Reading text:
A few years ago, the Gesell Institute, named for developmental pioneer Dr. Arnold Gesell, decided to test the premise that kids today develop more quickly than they used to. They took the developmental norms established by the work of Dr. Gesell in the 1940s and launched a three year study concluding in 2010 to gauge whether or not the same framework still holds up. What they found, of course, is that even over the span of decades, the developmental norms remain the same.
(Read more about that study and the follow up interview with the director of the Gesell Institute, Dr. Marcy Guddemi.)
While there are many, many quotes from that study’s roll out that caught my attention, one that particularly made me think was when Dr. Guddemi responded to the question of why it may sometimes appear that children are capable of skills beyond their developmental level:
You can train them, but the knowledge and understanding—the true learning—has not happened. Our country has this hang up that if the child can perform, that they know.”
It was that word, “perform”, that stood out to me most.
It seems we really do have a hang up with performance in our country. We talk about the importance of getting kids to perform well on assessments and how to make assessments out of performances. And while I agree that we need to make sure kids are learning and can translate that learning into meaningful, useable, applicable knowledge, I also agree that our cultural hang up with performances can be detrimental.
I remember back in high school, learning a story about a horse named Clever Hans. Clever Hans became famous in Germany back in the early 1900s. His trainer believed Hans could answer math problems, calculate what day of the week a date would fall on the calendar, and understand the German language both written and spoken. All of this he would answer by tapping his hoof to indicate his answer.

What you need to do:
#1 In the passage on child development, in what year did the Gesell Institute's three-year study conclude?
#2 Pick up the passage on child development and performance after its last sentence and keep it going.

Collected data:
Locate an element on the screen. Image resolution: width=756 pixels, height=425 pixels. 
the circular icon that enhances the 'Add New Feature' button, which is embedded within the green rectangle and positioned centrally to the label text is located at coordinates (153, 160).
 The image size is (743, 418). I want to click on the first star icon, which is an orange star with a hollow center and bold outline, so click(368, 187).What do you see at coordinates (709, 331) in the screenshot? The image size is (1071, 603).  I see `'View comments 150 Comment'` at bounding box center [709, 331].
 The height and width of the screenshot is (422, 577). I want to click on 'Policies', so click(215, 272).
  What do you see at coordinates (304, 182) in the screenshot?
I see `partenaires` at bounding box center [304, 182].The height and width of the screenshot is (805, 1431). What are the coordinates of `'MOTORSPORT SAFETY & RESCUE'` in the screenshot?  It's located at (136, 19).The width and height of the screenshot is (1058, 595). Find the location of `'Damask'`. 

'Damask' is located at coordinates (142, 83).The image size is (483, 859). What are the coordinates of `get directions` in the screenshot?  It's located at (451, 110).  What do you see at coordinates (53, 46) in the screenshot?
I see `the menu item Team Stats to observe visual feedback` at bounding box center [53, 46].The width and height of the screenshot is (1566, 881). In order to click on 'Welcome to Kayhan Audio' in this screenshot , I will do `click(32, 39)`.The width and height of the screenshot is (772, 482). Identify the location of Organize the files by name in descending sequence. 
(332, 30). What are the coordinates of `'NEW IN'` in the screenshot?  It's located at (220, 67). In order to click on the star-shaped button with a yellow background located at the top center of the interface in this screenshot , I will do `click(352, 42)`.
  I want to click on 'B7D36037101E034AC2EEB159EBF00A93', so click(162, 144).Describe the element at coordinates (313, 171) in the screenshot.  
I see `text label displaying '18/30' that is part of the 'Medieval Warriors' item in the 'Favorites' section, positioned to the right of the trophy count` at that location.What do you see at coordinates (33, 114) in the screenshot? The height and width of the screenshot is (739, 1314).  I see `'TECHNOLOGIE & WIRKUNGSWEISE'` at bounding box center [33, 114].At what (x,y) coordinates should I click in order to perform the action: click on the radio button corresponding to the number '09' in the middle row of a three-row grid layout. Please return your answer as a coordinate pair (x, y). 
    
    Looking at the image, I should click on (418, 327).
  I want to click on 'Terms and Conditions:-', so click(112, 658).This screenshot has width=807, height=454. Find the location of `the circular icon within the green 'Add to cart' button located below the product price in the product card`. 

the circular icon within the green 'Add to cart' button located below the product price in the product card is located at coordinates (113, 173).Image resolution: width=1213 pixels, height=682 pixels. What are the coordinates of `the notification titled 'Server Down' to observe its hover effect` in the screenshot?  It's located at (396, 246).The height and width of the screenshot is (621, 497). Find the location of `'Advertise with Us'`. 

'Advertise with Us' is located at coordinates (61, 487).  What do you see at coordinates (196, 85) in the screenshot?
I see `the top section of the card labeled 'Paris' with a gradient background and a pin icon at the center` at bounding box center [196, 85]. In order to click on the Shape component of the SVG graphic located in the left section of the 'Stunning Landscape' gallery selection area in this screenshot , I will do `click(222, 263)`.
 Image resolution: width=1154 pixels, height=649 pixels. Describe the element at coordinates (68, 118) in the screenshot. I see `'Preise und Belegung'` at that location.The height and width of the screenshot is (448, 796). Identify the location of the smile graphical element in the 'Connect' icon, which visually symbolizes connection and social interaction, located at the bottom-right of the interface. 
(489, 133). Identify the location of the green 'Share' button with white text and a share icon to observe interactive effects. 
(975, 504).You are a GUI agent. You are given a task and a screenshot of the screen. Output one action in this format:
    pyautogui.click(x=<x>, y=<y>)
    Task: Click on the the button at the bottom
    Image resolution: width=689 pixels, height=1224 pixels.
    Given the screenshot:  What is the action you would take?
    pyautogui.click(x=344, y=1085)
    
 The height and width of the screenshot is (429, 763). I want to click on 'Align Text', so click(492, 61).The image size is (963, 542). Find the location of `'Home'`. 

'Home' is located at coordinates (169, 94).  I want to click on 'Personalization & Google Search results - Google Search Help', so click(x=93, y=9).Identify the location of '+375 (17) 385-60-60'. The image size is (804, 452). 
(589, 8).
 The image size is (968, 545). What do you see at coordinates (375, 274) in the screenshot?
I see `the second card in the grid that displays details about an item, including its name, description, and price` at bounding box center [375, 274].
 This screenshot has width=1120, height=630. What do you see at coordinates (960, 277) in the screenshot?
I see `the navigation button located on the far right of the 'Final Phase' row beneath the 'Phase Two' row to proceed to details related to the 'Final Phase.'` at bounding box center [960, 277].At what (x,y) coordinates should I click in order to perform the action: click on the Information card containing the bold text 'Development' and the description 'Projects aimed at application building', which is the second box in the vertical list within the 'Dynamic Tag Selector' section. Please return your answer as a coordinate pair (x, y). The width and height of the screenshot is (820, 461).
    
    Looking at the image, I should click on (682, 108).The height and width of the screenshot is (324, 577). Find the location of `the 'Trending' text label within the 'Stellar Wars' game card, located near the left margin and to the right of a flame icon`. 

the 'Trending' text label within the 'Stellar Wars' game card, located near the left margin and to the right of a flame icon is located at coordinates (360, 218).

Per-task outputs:
#1 2010

#2
People, particularly curious about animal intelligence at that time due to the then-recent writings of Charles Darwin, flocked to watch Clever Hans perform. This attention eventually spread to a group of scientists who set out to discover if and how Clever Hans had learned all that he seemed to.
What they found was that Hans was certainly clever.
But he wasn’t doing math.
He wasn’t reading German.
He was performing.
The panel of scientists discovered that Hans was using his “horse sense”, so to speak, to perceive the social cues around him and know when he had tapped long enough to arrive at the correct answer.
It was amazing to think this horse was doing complex computations, but a horse’s brain just isn’t wired for that. Instead, Clever Hans was using his senses to perceive expectations and perform as though he knew.
I worry sometimes that there’s an unwitting willingness to trade real learning for performances. That instead of working on the foundation, we’re trying to plop down the whole house at once because that’s what people want to see.
We can get children to recite or to perform, but do they know? Are we trading real, foundational learning for a parlor trick that simply gives the appearance of knowing?
As Dr. David Daniel, psychology professor at James Madison University and managing editor of the journal Mind, Brain, and Education, stated in the Harvard Education Letter,
The four-year-old has a four-year-old brain and a six-year-old has a six-year-old brain. There are certain things connecting in a six-year-old brain that are still being worked on in the four-year-old brain.”
Getting four year-olds to do what six year-olds once did isn’t necessarily moving forward. It may be more akin to driving down a freeway that hasn’t been completed yet.
Let’s not get so caught up with performances that we neglect to keep building the roadway.
Peggy says
I totally agree. I even remember as a child thinking that I understood
what I had learned. It wasn’t until much later that the special “Aha” moment
came with the revealing of the true understanding. It helped me as I taught
preschoolers for about 22 years .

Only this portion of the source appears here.